By Derek Kirk Kim
Published by First Second
Reading this book a decade or so after it was first published, it's doesn't seem especially unique, being one of a number of slice-of-life stories about young people hanging out, having amusing conversations, coming to terms with their past, and confronting their futures. But it was probably something of a revelation when it first appeared, seeming like a less cynical version of Ghost World that was still full of swearing, scathing humor, and lovely art. Plus, it was originally serialized online, leading another revolution in an area of comics that has since become fairly commonplace.
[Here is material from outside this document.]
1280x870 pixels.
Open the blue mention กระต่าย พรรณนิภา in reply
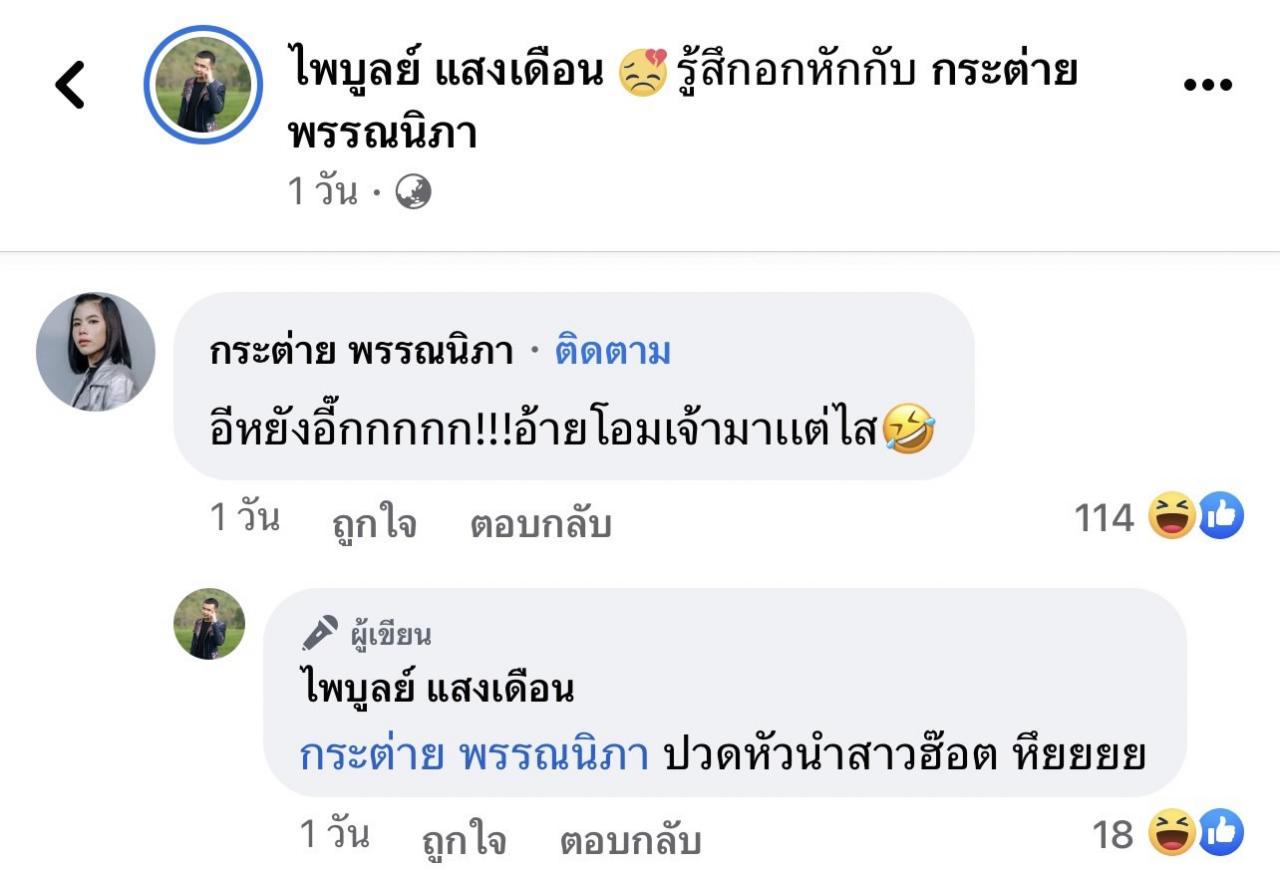click(474, 755)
But while this comic might not stand out as especially unique in 2012, it's still a really nice read, demonstrating Derek Kirk Kim's skill at quickly defining interesting characters, crafting funny and enjoyable dialogue, and illustrating what could be mundane scenes rather beautifully. In fact, what could end up being something of a "talking head" book is never visually dull, from the opening scene in a Vietnamese restaurant that is framed through an aquarium full of colorful fish (this is captured in the design of this edition, which has a clear plastic jacket with the fish printed on it, making them seem to swim in front of the characters on the cover below), to scenes that take place in a supermarket and on a beach, regularly spotlighting nicely detailed scenery that grounds the cartoony depictions of the characters in a very real setting. And those characters themselves are marvelously expressive, pared down to only the most necessary details but still able to convey a multitude of emotions through their faces and gestures.
From a plot standpoint, this is one of those stories about twentysomething hipsters reflecting on their pasts, learning lessons, and trying not to be assholes. This may or may not appeal to everyone, but for those open to this sort of thing, Kim nails the structure and character beats, making those moments of realization that come from chance meetings or eye-opening personal interactions realistic and heartfelt. He captures the way we realize that people change and grow, and that even if we're ashamed of something we've done, it's our future actions that count, and as obvious as this should be, it still seems like a life-changing epiphany, at least for the characters. What could be a cliched series of maudlin speeches ends up being a warm, beautiful depiction of humanity, something relatable and recognizable in ourselves and the world around us. That's a pretty great achievement, and it's the kind of thing that gets one excited for more work from the creator, even ten years on.